Document segment:
In Brief

Labour MP Tulip Siddiq delays giving birth for Brexit vote

The staunch Remainer says she has no faith in Parliament’s ‘pairing’ system after Tory broke agreement

A Labour MP has announced that she will delay the birth of her second child in order to vote against Prime Minister Theresa May’s Brexit deal tonight.

Tulip Siddiq was advised by doctors to have a Caesarian section either on Monday or today after developing gestational diabetes, but told the London Evening Standard that she had pushed back the operation to Thursday so she could have her say in Parliament.

The MP for Hampstead and Kilburn said she plans to be pushed through Parliament’s voting lobby in a wheelchair.

“If my son enters the world even one day later than the doctors advised, but it’s a world with a better chance of a strong relationship between Britain and Europe, then that’s worth fighting for,” said Siddiq, who added that she is delaying the birth “against doctor’s advice”.

Siddiq spent the weekend in hospital under observation, after having steroid injections to help her baby’s lungs develop ahead of the birth, says HuffPost.

Currently, there is no system in place for absentee MPs to register their vote directly, despite ongoing debates over the implementation of a proxy voting system. Instead, Parliament is subject to a system that pairs MPs who are sick or on maternity leave with opposition politicians who are also unable to vote in person.

But Siddiq, a staunch Remainer, told the Standard that she no longer trusts the pairing system after Conservative MP Brandon Lewis broke the agreement in July by turning up for a key Brexit vote.

What to work on:
1. Quote the Tulip Siddiq article word for word, starting at the words "The MP for Hampstead" and ending after the words "vote in person.".
2. According to the Tulip Siddiq article, which constituency does Siddiq represent?
3. Continue the Tulip Siddiq article from its final sentence.
The entries that follow have no connection to the Tulip Siddiq article.

The data:

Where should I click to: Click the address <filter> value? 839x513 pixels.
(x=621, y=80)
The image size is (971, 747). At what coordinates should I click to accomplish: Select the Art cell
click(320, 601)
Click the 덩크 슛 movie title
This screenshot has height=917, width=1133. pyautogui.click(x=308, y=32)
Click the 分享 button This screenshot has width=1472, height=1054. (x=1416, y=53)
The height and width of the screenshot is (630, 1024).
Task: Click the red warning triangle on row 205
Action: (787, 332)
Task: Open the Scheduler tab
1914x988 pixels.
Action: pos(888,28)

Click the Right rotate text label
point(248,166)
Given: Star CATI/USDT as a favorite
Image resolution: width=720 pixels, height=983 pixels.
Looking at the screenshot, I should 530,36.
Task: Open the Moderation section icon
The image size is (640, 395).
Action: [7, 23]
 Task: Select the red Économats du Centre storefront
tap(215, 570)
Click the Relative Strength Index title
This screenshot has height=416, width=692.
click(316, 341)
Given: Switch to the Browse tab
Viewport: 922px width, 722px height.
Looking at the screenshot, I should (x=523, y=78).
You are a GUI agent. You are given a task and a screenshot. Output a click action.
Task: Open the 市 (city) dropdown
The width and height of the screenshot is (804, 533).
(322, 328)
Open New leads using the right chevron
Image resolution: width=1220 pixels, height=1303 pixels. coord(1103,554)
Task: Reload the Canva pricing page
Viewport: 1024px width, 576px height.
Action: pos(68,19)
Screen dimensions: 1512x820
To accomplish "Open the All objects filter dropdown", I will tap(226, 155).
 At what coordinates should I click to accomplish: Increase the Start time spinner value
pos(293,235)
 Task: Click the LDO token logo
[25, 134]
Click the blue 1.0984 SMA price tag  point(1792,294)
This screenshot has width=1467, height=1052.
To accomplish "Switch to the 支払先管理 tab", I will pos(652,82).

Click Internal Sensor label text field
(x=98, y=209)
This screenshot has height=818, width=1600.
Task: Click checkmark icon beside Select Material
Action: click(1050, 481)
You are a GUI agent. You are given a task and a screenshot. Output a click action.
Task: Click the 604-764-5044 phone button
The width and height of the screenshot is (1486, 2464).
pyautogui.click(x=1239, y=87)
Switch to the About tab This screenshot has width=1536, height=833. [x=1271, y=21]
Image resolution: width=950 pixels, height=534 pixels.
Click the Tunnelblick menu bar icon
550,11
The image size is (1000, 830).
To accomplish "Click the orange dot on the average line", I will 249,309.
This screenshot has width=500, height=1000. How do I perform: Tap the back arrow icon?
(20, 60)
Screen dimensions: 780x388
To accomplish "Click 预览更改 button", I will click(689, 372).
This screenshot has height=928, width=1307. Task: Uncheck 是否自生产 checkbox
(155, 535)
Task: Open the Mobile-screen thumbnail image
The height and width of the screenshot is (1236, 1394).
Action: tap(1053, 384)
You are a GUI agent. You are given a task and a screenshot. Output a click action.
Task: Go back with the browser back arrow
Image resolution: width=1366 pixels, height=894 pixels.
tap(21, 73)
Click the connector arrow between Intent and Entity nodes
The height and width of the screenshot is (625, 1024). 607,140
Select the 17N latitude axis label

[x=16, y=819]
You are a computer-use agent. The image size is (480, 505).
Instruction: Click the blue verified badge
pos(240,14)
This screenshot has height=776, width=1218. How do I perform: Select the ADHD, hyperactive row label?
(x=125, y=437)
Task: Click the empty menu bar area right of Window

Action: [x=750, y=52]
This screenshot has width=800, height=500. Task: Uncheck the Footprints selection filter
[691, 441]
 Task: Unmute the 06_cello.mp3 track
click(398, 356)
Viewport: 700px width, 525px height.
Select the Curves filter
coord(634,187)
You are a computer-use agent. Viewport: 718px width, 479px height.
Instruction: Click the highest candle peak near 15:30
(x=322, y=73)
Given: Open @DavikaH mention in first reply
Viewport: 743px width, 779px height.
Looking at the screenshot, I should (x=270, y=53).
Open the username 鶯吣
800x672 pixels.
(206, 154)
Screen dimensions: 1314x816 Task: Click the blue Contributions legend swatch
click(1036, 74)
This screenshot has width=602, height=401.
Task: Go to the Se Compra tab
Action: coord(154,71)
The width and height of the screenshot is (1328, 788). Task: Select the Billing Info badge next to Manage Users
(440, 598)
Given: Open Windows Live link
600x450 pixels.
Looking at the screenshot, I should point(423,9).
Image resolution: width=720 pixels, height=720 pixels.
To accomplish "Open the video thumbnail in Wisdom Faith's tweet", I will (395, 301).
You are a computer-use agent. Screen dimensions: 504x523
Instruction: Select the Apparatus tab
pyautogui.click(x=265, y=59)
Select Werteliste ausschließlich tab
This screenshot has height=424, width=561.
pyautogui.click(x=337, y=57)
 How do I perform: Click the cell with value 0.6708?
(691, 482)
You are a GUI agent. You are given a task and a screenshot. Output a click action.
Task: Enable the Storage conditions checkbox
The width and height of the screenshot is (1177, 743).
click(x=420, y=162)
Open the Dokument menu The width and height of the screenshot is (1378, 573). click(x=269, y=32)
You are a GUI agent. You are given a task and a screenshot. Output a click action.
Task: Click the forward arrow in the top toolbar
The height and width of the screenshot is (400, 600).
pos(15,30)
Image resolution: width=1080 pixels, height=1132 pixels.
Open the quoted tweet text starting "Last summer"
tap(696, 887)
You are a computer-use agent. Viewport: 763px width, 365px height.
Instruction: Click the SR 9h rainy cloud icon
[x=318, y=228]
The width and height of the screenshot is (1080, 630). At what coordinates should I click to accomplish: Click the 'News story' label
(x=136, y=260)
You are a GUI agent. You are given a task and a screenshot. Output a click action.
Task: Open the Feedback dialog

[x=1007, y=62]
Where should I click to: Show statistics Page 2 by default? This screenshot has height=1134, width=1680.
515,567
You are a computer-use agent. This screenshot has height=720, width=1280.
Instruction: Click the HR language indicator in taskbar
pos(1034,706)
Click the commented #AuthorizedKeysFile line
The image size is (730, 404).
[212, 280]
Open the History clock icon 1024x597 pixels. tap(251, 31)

Results for each task:
1.
The MP for Hampstead and Kilburn said she plans to be pushed through Parliament’s voting lobby in a wheelchair.

“If my son enters the world even one day later than the doctors advised, but it’s a world with a better chance of a strong relationship between Britain and Europe, then that’s worth fighting for,” said Siddiq, who added that she is delaying the birth “against doctor’s advice”.

Siddiq spent the weekend in hospital under observation, after having steroid injections to help her baby’s lungs develop ahead of the birth, says HuffPost.

Currently, there is no system in place for absentee MPs to register their vote directly, despite ongoing debates over the implementation of a proxy voting system. Instead, Parliament is subject to a system that pairs MPs who are sick or on maternity leave with opposition politicians who are also unable to vote in person.

2. Hampstead and Kilburn

3.
Lewis had been paired with Lib Dem deputy leader Jo Swinson, who was on maternity leave, but later claimed to have made an “honest mistake”. 

Commons Speaker John Bercow said that a proxy vote for Siddiq would be his “preference” but that it was not in his power to grant it. However, he was happy for her to be “nodded through”, the BBC reports.

Meanwhile, Siddiq said: “I am thinking about my child’s future when I made this decision - his future in the world. If it comes to an absolute emergency, I will of course prioritise the baby’s health.

“I’m choosing in a sense between career and my family life, and I feel it’s totally unfair, and if we want more women in politics and we want people to come from different backgrounds, we need change and to introduce proxy voting.”

Labour’s Harriet Harman, the Commons’ longest-serving female MP, told Parliament on Monday that Siddiq should not be forced to choose between delaying an operation or “losing her right to vote”. 

Labour MP Emma Reynolds added: “How many babies do we collectively have to have in this House before we see any sort of change?”